## Text extract:

****************************************

# Home based business



## ntucker (May 7, 2009)

I have a home based business and i'm trying to build my clientele. I have my business cards ready to distribute. Where would u go to distribute them at? What places are off limits?


----------



## foot print (Jun 2, 2010)

congrats...everyone is a potential client...i would not distribute your cards outside a business doing the same type of business as you .. put your logo on your car..and it is instantly a moving billboard


----------



## ntucker (May 7, 2009)

Thanks Footprint, i don't know why but i'm so hesitant to pass out my cards to any and everyone. all of my friends and my family has told me to get a car magnet. will look into it in the future.


----------



## Fixico (Dec 3, 2011)

I've found that simply mentioning that I do shirts in a brief conversation will usually lead to shirt ideas and possible referrals. About 80% of my daily interactions end with me handing out one or more business cards, or even offering estimates on the spot. 
Don't be afraid to mention your business. You're excited about it, so let it show a little. Its hard to get customers if no one knows what you do. 
Good luck and make it fun.


----------



## foot print (Jun 2, 2010)

Nicola, don't be your own worst enemy.. Take it from me I to am afraid to pass out cards and answer the phone.. But I truly love being my own boss.. Car magnets work, as well as a vinyl decal on you rear window.


----------



## MartyEdward (Jun 7, 2012)

Nicola

I'm just starting to get used to giving a few cards out but still tend to concerntrate on online business, so have magnets with just web address but you'd definitely get more business with a phone number!


----------



## printingray (Apr 4, 2012)

I thinks distribute them among the people of your area! Expect business cards gives priority to banners which is best for your business outdoor marketing.


----------



## MartyEdward (Jun 7, 2012)

Make sure all your relatives have a card too!!!! And they'll always have your number at hand!!


----------



## Fixico (Dec 3, 2011)

I've also gotten seceral contacts via free listings on different web services.
Many smaller gas stations will allow you to leave a stack of cards near the registers. Just ask.


----------



## safetyimprints (May 16, 2012)

Put your name on your car, make your own t-shirts or polos and wear them everywhere you go, talk to everyone and get the word out there, pass out cards and pens etc.., get a website and seo the heck out of it..

****************************************

## Dataset section:
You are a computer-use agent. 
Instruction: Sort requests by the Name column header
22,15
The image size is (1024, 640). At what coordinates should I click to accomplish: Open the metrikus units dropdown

****************************************

## Problems to solve:
• A. In the home based business thread, what share of Fixico's daily interactions end with handing out business cards or giving estimates?
• B. Continue the home based business thread past its last post.

## Answers to the tasks:
• A. About 80%.

• B.
----------



## MartyEdward (Jun 7, 2012)

Hey Kris

You know I totally agree with all that and to be honest I never wear any of my own T-Shirts and that's just stupid....I will start to wear them from now on!

Cheers


----------



## printingray (Apr 4, 2012)

Not a good one to wear its own t-shirts, i thinks this is anti branding! Try to see other in your t-shirts which is called branding. Make brand your business by making some bumper stickers, t-shirts with good design which people want to wear.


----------



## ntucker (May 7, 2009)

Kris, thanks, thats a great idea. MartyEdward, i'm with you. I don't know why i didn't think of that sooner. lol


----------



## MartyEdward (Jun 7, 2012)

Very True.....!!


----------



## MartyEdward (Jun 7, 2012)

I guess it definitely makes sense Nicola...Although you can just go with Marty If you like ha ha!


----------



## ntucker (May 7, 2009)

[email protected] Marty. Have u ever used facebook to promote?


----------



## MartyEdward (Jun 7, 2012)

You must be watching me as I have a copy of facebook for Dummies on my desk at this very moment......got to get into it!! Only ever ised it for friends! Have you used it?


----------



## ntucker (May 7, 2009)

lol. I have a personal page. i try to use it to promote but no one really pays attention. So in the meantime, i write my thoughts for the day on it.


----------



## MartyEdward (Jun 7, 2012)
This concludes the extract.